«Мне выпало счастье быть русским поэтом…» - страница 10



Многолетние «разноцветные» разговоры о Самойлове сыграли огромную роль в моей работе. Я сердечно признателен всем, кто давал мне советы, оспаривал мои решения, озадачивал вопросами, делился наблюдениями и сомнениями в собственных прочтениях, вышучивал мои восторги, делился своей радостью – родным, друзьям, коллегам, ученикам, обычным читателям (не моим, а самойловским!). Не называю имен: во-первых, места для полного списка потребовалась бы столько, что даже мои (и Самойлова!) благородные издатели застонали бы; во-вторых, как ни старайся, все равно кого-нибудь забудешь (и тем обидишь); в-третьих же, надеюсь, что появятся у меня новые собеседники-совопросники, что разговор о поэте будет продолжаться, а список тех, кому хочется сказать спасибо, – пополняться.

Низко кланяюсь Галине Ивановне Медведевой, без постоянной щедрой помощи которой не было бы ни этой книги, ни многого другого.

Предуведомление пятое.
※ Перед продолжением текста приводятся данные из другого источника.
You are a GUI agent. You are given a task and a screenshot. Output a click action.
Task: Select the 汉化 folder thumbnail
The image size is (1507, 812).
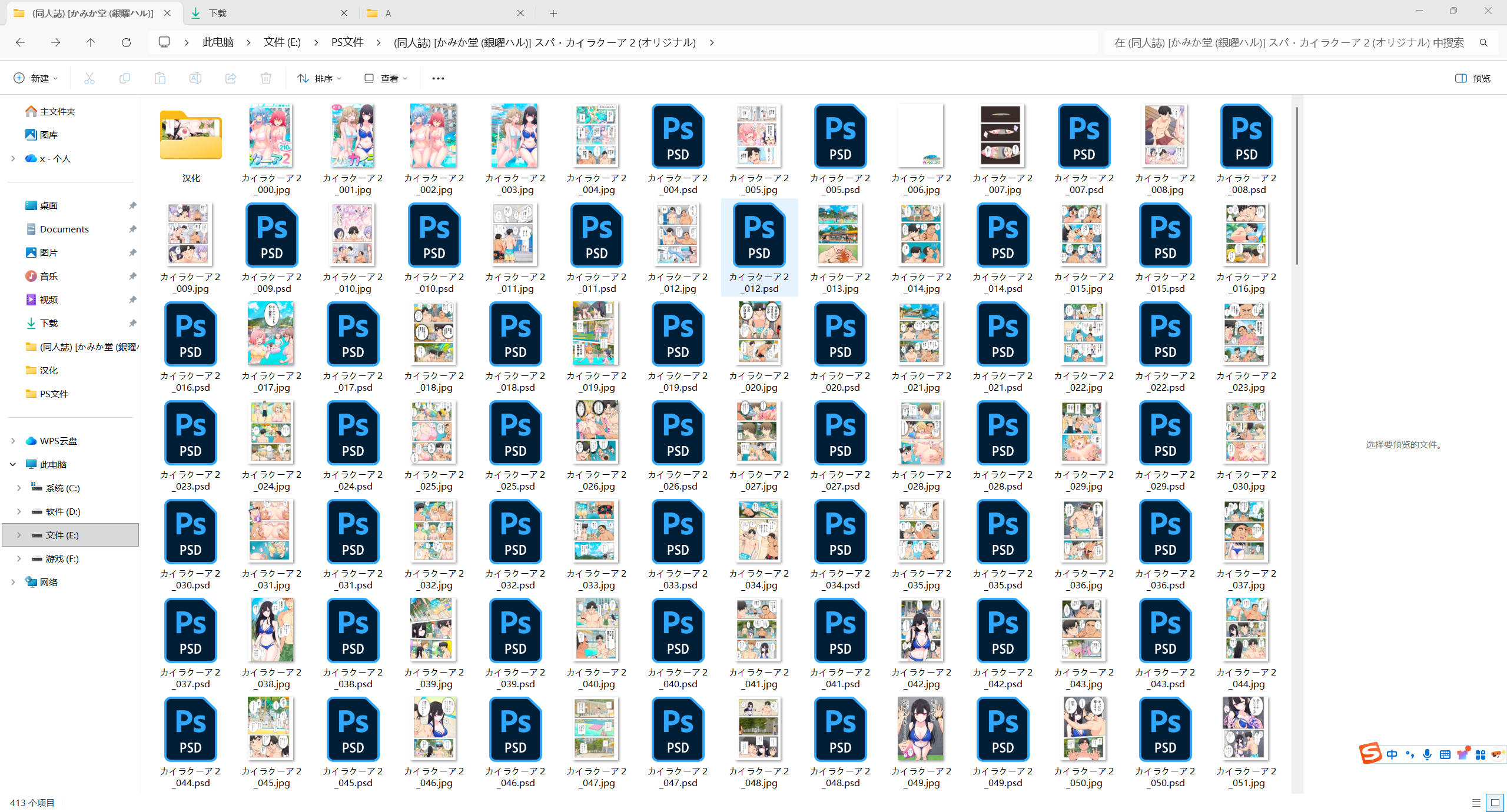[191, 136]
О том, как все это началось

«Обратно крути киноленту, / Механик, сошедший с ума» [281], – нет, не в 2000 год, куда дальше – в осень 1973-го.

«Красиво падала листва…» [114]. По Нескучному саду шли два десятиклассника. Они, то есть мы – мой недавно обретенный друг и я, прогуливались, но, как ни странно, в этот раз не прогуливали. Просто подавляющее большинство наших одноклассников изучали английский, а мы – другие языки. Мой друг – французский (выучил так, что стал замечательным переводчиком!), я – немецкий (выучил настолько, чтобы сдать вступительный в университет; дальше, по сути, не продвинулся, о чем не перестаю жалеть). Мы на законных основаниях получали час свободы.

В школу, где учился мой друг, я перешел несколько дней назад. Дружба началась сразу. (Прежде мы были поверхностно знакомы, но это другая – довольно смешная – история.) Оба писали стихи. Мой друг – удивительные, так пишет и по сей день, увы, не получая откликов на нечастые публикации. Я – оголтело выпендрежные. (С этой невысокой болезнью справился года через два или три – не позже.) Оба, что много интереснее, упоенно читали стихи. Мы уже выяснили, что больше всех любим Пушкина. (Так и сейчас.) Что любим Батюшкова, Жуковского, Тютчева, Некрасова (тут я удивился – думал, что один такой), Блока (здесь я малость покривил душой), раннего Маяковского. Друг мой хорошо знал Ахматову. В библиотеке его родителей был «Бег времени». Зато – не все мне прибедняться! – я лучше знал и сильнее любил Пастернака. Читали мы уже Цветаеву и Мандельштама. Понятно, что восхищаясь. Менее понятно, что́ мы в их поэзии в ту пору понимали. Не помню, уже тогда или немного позже пробил для моего друга час Анненского, страсть к которому он быстро передал мне. Многое забылось, вернее, смешалось с тем, о чем мы разговариваем почти полвека. Но главное помнится ясно.

Мы уже выяснили, кого из поэтов-современников единодушно ставим выше всех. И это был не Бродский – даже к концу учебного года мы знали хорошо если два десятка его стихотворений. Исключительно ранних, так сказать, пилигримных. Правда, потом пошло-поехало, в университете нас новые, более продвинутые, друзья быстро просветили. «Остановку в пустыне» мы прочли уже на первом курсе. Нет, это был не Бродский, а совсем другой. Кто – сами догадайтесь.

Мы шли по Нескучному и говорили о стихах. О Пастернаке, Маяковском, бог весть о ком еще, о нашем любимом поэте. И, продолжая разговор, мой друг сказал: «А еще замечательный поэт – Самойлов». Я важно кивнул. Я эту фамилию слышал. Мол, есть такой – кто-то считает, что он и есть первый поэт России. (Да, «Дни»-то ведь уже вышли!) Но сам я Самойлова еще не читал. То есть читал, но не соотнес упоенно читавшегося мною поэта с тем, о котором говорил мой друг.